Wednesday, 4 December 2019

Select Committee on Health

Estimates for Public Services 2019
Vote 38 - Health (Supplementary)

Photo of Kate O'ConnellKate O'Connell (Dublin Bay South, Fine Gael) | Oireachtas source

I thank the Minister of State for coming here today. One of the matters raised by consultant representative bodies when coming before the committee is the lack of training posts. As a result of the loss of experienced medical people to other jurisdictions and the reliance on locums, we now have the potential for a legacy issue as approximately half our non-hospital consultant doctors are not in training posts. We do not have expertise in the pipeline. I am particularly concerned about it because we have said so many times that it is not just money that gets people back but rather conditions. We discussed the children's hospital here last week and we hope it will be the best children's hospital in the world so we can attract the best people to work in it. I have concerns on how we will staff it with respect to junior doctors and training programmes. Is there anything the Minister of State can tell us today that will address the matter so that in 2022 we will have the best doctors to treat our children when this much-needed hospital is eventually built, despite many people's best efforts to not have it built?

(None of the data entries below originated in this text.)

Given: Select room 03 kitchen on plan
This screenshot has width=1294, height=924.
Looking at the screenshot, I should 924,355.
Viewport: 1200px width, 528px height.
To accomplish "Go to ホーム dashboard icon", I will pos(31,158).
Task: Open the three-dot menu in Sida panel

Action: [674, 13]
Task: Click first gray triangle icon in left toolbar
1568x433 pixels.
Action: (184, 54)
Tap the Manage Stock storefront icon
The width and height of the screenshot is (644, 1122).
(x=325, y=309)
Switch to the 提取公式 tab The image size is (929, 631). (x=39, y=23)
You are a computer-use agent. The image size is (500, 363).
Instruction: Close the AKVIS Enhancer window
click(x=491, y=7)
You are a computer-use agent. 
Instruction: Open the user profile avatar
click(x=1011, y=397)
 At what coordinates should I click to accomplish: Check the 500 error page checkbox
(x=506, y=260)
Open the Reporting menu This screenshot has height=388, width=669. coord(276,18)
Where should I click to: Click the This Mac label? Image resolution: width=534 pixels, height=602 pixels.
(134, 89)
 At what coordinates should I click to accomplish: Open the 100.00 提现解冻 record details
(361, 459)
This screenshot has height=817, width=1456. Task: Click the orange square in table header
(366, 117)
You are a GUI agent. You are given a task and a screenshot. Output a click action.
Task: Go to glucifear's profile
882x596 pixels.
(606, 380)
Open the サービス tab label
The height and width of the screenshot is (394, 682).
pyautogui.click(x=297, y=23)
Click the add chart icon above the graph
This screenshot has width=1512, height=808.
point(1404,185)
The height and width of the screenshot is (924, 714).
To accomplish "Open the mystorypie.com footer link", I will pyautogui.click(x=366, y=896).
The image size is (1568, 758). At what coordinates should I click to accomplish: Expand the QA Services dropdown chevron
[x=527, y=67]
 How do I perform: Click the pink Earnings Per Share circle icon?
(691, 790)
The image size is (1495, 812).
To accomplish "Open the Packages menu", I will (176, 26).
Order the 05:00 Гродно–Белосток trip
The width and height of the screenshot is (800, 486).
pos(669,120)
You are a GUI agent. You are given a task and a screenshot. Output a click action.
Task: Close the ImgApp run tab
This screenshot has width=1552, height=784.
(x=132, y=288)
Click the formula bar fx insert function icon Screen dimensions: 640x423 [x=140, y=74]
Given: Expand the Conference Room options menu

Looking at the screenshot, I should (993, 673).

The treatment abroad fund is very helpful to people who are waiting a long time for treatment but there are administrative costs borne here in our regular budget. The National Treatment Purchase Fund is separate. Without oversimplifying the matter, it is not as simple as sending a patient abroad and we never see him or her again once he or she is fixed up. There is still an administrative burden here. The information from abroad must be sown into the system. It is a good idea but I get alarmed every year at the increase in budget. It is good because we are treating more people but I would prefer to treat them at home and they should be in our system. There has been a year-on-year increase over the past number of years so how will we try to reverse this so we can have our people treated in our hospitals by our doctors?

With regard to the State Claims Agency, we had the CervicalCheck scandal this year and it had a large cost arising from administration and insurance payouts.

I understand the weight of the claims are predominantly based in the obstetrics and gynaecology area. While it is great to have a large budget of €1 billion or whatever it is, no money will ever pay for a catastrophic incident at birth. While it is great to have the money there, my preference would be to have no budget for claims against the State, just as with the NTPF, because we would not have any claims and we would not send people abroad. As we try to address legacy issues from the recession and the impacts they have had on staff quotas, staff morale and the loss of expertise, how can we get our act together to move out of the recession period and repair our health system to serve people with the benefits of modern medicine, demographic pressures and so on? How will that be managed in the future? I acknowledge that is a broad question.